EverCrypt: A Fast, Verified, Cross-Platform Cryptographic Provider

Jonathan Protzenko (RiSE: Research in Software Engineering, Microsoft Research, Redmond, WA, USA)
Bryan Parno (Computer Science Department, Carnegie Mellon University, Pittsburgh, PA, USA; Electrical and Computer Engineering Department, Carnegie Mellon University)
Aymeric Fromherz (CMU)
Chris Hawblitzel (Systems Research Group, Microsoft Research, Redmond, WA, USA)
Marina Polubelova (Prosecco, INRIA, Paris, France)
Karthikeyan Bhargavan (Prosecco)
Benjamin Beurdouche (Prosecco)
Joonwon Choi (Programming Principles and Tools, Microsoft Research, Cambridge, United Kingdom; CSAIL, MIT, Cambridge, MA, USA)
Antoine Delignat-Lavaud (Programming Principles and Tools)
Cédric Fournet (Programming Principles and Tools)
Natalia Kulatova (Prosecco)
Tahina Ramananandro (RiSE)
Aseem Rastogi (Microsoft Research, Bengaluru, Karnataka, India)
Nikhil Swamy (RiSE)
Christoph Wintersteiger (Programming Principles and Tools)
Santiago Zanella-Béguelin (Programming Principles and Tools)

IEEE S&P 2020 (41st IEEE Symposium on Security and Privacy, a.k.a. "Oakland")

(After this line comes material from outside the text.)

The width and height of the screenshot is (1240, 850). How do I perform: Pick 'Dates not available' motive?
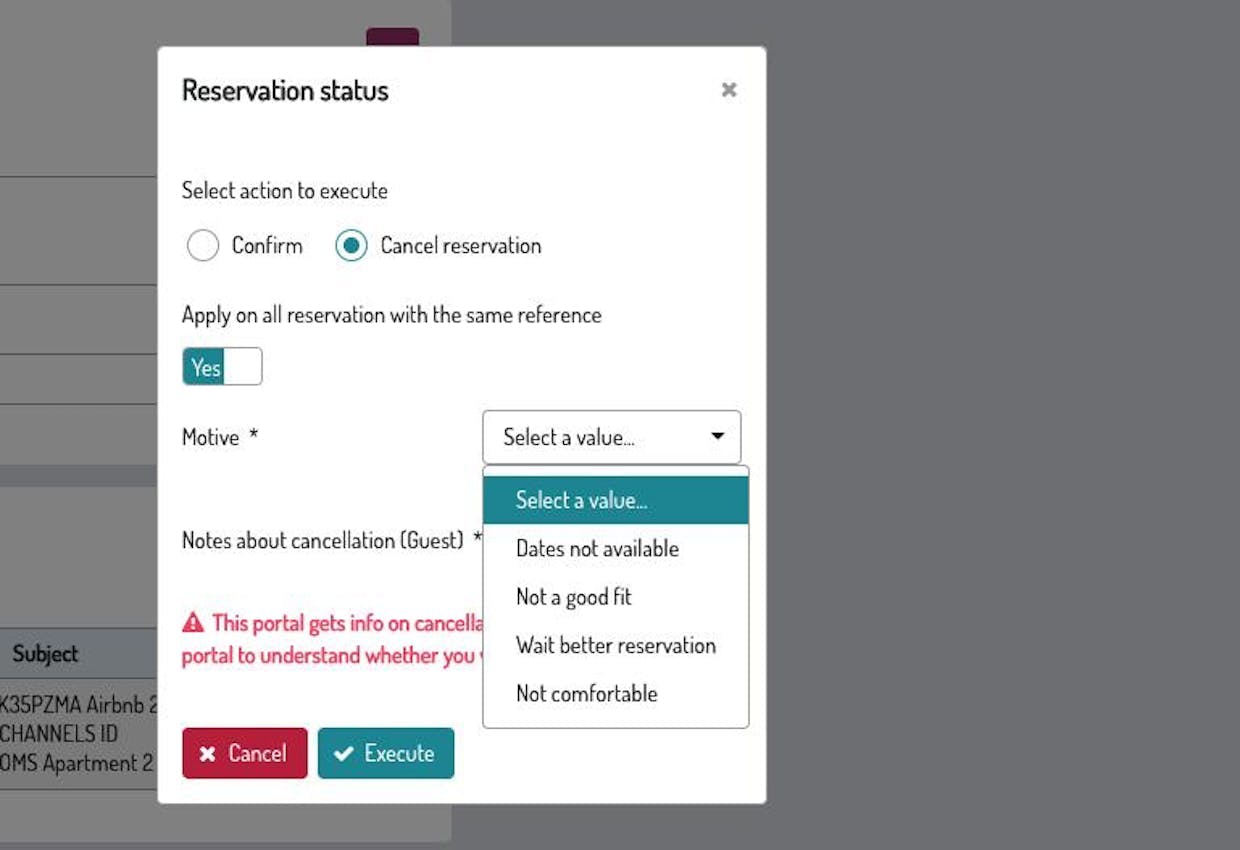(597, 549)
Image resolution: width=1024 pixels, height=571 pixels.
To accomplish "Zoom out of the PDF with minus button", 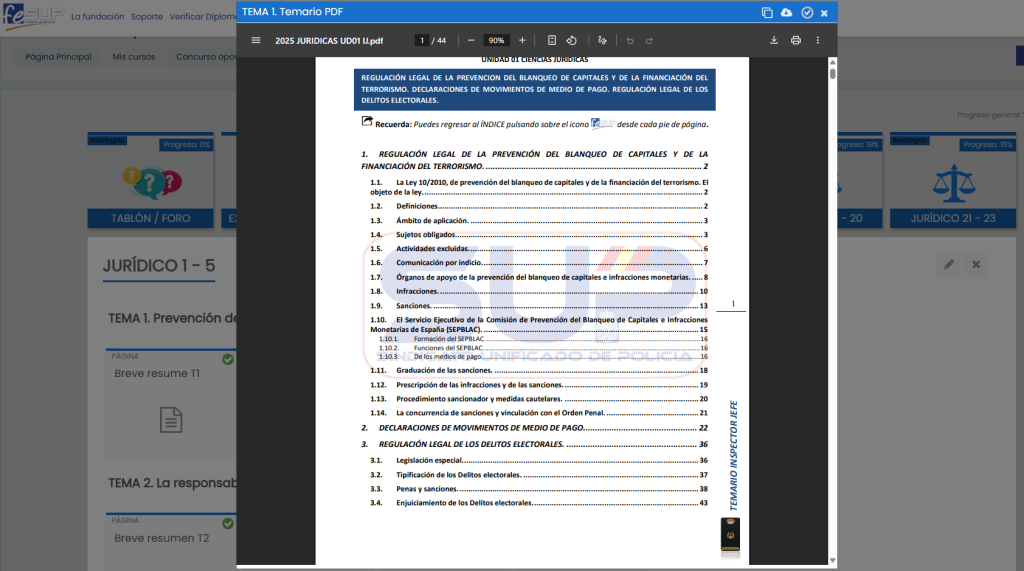I will tap(471, 40).
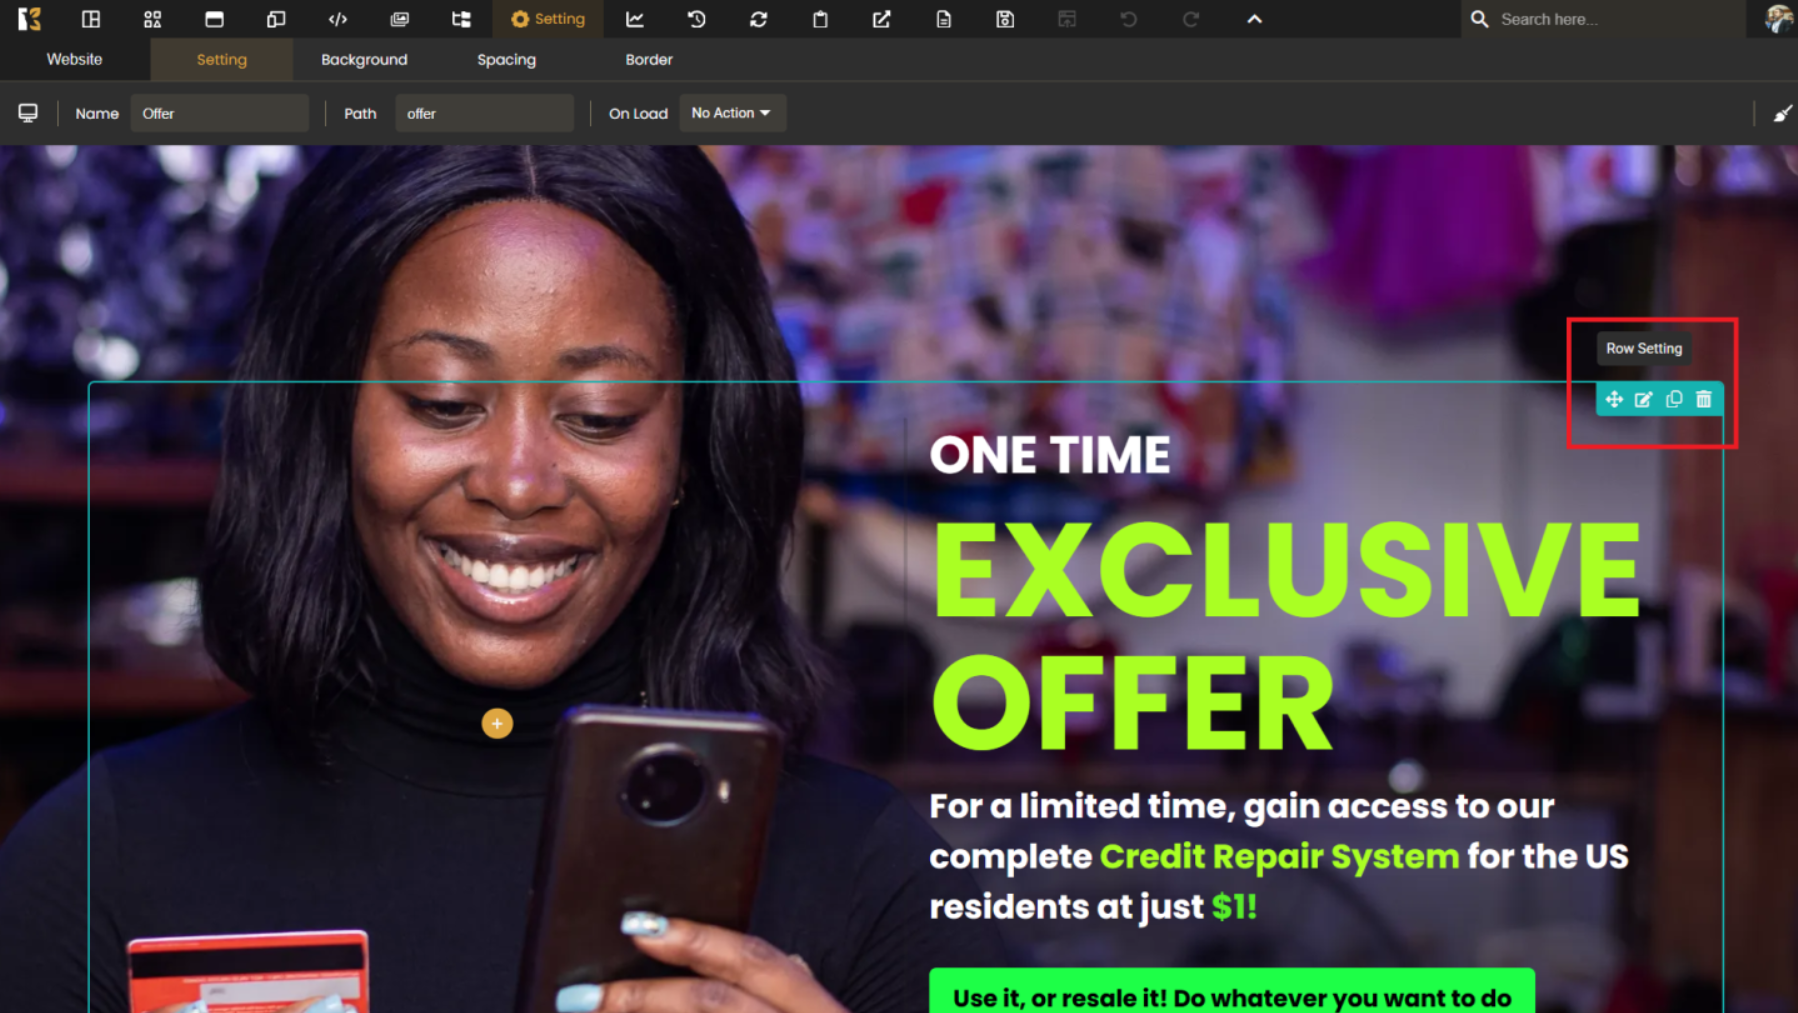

We present EverCrypt: a comprehensive collection of verified, high-performance cryptographic functionalities available via a carefully designed API. The API provably supports agility (choosing between multiple algorithms for the same functionality) and multiplexing (choosing between multiple implementations of the same algorithm). Through abstraction and zero-cost generic programming, we show how agility can simplify verification without sacrificing performance, and we demonstrate how C and assembly can be composed and verified against shared specifications. We substantiate the effectiveness of these techniques with new verified implementations (including hashes, Curve25519, and AES-GCM) whose performance matches or exceeds the best unverified implementations. We validate the API design with two high-performance verified case studies built atop EverCrypt, resulting in line-rate performance for a secure network protocol and a Merkle-tree library, used in a production blockchain, that supports 2.7 million insertions/sec. Altogether, EverCrypt consists of over 124K verified lines of specs, code, and proofs, and it produces over 29K lines of C and 14K lines of assembly code.